Begeistert nahmen Harry und Hermine diesen Vorschlag auf.
"Dann können wir Seidenschnabel auch mal wieder besuchen", fügte der Gryffindor hinzu.
"Was heißt denn hier 'mal wieder'? Ich war eben erst bei ihm!"
"Ja, Sirius, du besuchst ihn oft, aber ich meinte mehr Hermine und mich. Wir haben ihn seit bestimmt zwei Wochen nicht mehr gesehen. Und ganz ehrlich, so ein kleiner Rundflug über das verschneite Hogwarts reizt mich schon."
"Pass nur auf, dass er nicht beleidigt ist, weil ihr so lange nicht bei ihm wart, und dich deshalb nicht fliegen lässt. Er kann ganz schön stur sein", grinste Sirius und wackelte mit den Augenbrauen.
Unzufrieden vor sich hinmurmelnd, weil Sirius mit seiner Äußerung nicht ganz falsch lag, zog Harry seine Wintersachen an, während Hermine noch ihre Tasse leerte und es ihm danach gleich tat.
Wenige Minuten später gingen die drei über die Ländereien in Richtung Hagrids Hütte.
Der frische, unberührte Schnee glitzerte im Sonnenlicht und verwandelte das Gelände in eine Märchenlandschaft. Wie verwunschen lag das Schloss auf der Anhöhe und trohnte über allem. Es herrschte eine herrliche Ruhe und nur das Knirschen im Schnee bei jedem Schritt war zu hören.
Es war wundervoll.
Doch Harry bekam nicht viel davon mit.
Gedankenverloren stapfte er vorneweg. Das Gespräch des vorherigen Abends beschäftigte ihn sehr. Auch wenn er nun wusste, dass Marlene gerettet werden würde, bedauerte er ihren Tod sehr. Außerdem war er betrübt darüber, dass nie jemand ihm gegenüber ein Wort bezüglich seiner Patentante hatte fallen lassen.

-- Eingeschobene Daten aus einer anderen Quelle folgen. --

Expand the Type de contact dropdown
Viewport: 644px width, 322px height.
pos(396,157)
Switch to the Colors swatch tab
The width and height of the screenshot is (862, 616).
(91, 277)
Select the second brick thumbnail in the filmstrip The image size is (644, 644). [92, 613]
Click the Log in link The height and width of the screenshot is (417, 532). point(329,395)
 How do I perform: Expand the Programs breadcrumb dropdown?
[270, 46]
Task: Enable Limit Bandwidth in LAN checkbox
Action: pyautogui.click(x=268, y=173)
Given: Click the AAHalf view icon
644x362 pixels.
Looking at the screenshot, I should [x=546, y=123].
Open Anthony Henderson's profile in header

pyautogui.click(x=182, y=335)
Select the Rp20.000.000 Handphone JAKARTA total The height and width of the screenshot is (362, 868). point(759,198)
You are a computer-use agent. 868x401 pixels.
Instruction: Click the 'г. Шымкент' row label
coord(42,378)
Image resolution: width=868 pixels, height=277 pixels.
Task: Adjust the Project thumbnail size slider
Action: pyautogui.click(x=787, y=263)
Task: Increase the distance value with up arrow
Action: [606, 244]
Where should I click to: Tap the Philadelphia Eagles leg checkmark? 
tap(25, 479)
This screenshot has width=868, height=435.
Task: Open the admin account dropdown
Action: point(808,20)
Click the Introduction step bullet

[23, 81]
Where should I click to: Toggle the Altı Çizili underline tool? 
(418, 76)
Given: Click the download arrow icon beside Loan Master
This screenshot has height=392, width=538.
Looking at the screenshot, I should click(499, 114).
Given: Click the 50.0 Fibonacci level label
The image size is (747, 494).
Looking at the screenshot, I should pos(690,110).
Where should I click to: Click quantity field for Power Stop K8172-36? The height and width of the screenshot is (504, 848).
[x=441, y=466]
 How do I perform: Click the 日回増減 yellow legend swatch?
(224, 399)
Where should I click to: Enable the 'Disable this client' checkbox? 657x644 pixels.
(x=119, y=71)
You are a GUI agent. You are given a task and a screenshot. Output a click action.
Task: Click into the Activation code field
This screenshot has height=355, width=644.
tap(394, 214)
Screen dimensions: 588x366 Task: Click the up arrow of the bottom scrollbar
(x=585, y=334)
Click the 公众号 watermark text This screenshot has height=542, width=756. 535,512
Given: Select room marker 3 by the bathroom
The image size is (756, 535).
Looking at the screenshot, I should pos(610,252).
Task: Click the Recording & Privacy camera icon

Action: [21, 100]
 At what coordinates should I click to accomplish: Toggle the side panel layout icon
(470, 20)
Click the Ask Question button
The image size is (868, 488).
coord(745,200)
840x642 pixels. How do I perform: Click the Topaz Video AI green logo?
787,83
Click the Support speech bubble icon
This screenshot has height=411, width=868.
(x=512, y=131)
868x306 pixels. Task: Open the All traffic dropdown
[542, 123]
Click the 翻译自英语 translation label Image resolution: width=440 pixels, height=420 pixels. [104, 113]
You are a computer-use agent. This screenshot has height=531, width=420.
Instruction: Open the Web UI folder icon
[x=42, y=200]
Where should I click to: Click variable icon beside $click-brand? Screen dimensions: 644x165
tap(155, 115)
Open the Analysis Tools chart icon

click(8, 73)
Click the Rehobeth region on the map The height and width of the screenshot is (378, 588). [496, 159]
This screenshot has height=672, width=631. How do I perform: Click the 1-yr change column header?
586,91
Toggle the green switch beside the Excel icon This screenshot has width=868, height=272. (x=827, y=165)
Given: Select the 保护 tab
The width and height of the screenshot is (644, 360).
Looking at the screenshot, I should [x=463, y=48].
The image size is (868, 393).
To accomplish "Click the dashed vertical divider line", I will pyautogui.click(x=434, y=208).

Natürlich mussten Sirius' Schmerzen bei jedem Gedanken an sie immens sein, doch jetzt, nachdem der Potter die Geschichte kannte, wusste er, wie oft Sirius an seine tote Freundin dachte - immer dann, wenn er mit merkwürdig leeren Augen in die Luft starrte.
Harry hatte automatisch mehr Verständnis für Sirius' Verhalten, seine Traurigkeit und seine Albträume. Und er fühlte Mitleid gegenüber diesem Mann, der in seinem Leben schon so viel verloren hatte, so viel hatte durchmachen müssen.
Vielleicht, dachte Harry, war es genau das, was Sirius nie wollte. Mitleid.
So wie Harry selbst.
Von etwas Kaltem am Nacken getroffen wurde er aus seinen Gedanken gerissen.
Überrascht drehte er sich nach hinten um und blickte direkt in das grinsende Gesicht des Objekts seiner Gedanken.
"Sirius! Man greift doch nicht von hinten an!", rief er, ebenfalls lachend, ehe er zur Rache ansetzte.
"So? Das tut mir aber leid, das muss mir irgendwie entfallen sein", gab Sirius, noch immer mit einem breiten Lächeln auf den Lippen, zurück, bevor er sich unter Harry Schneeball duckte, der daraufhin Hermine mitten ins Gesicht traf.
Diese ließ es sich natürlich nicht nehmen, die Jungs ebenfalls mit dem kühlen Weiß zu bewerfen und nach einigen Minuten lagen die drei lachend und mit geröteten Wangen nebeneinander im Schnee.
"Das tat gut", seufzte Hermine und sah in den blauen Himmel hinauf, der hier und da von Wolken verziert wurde.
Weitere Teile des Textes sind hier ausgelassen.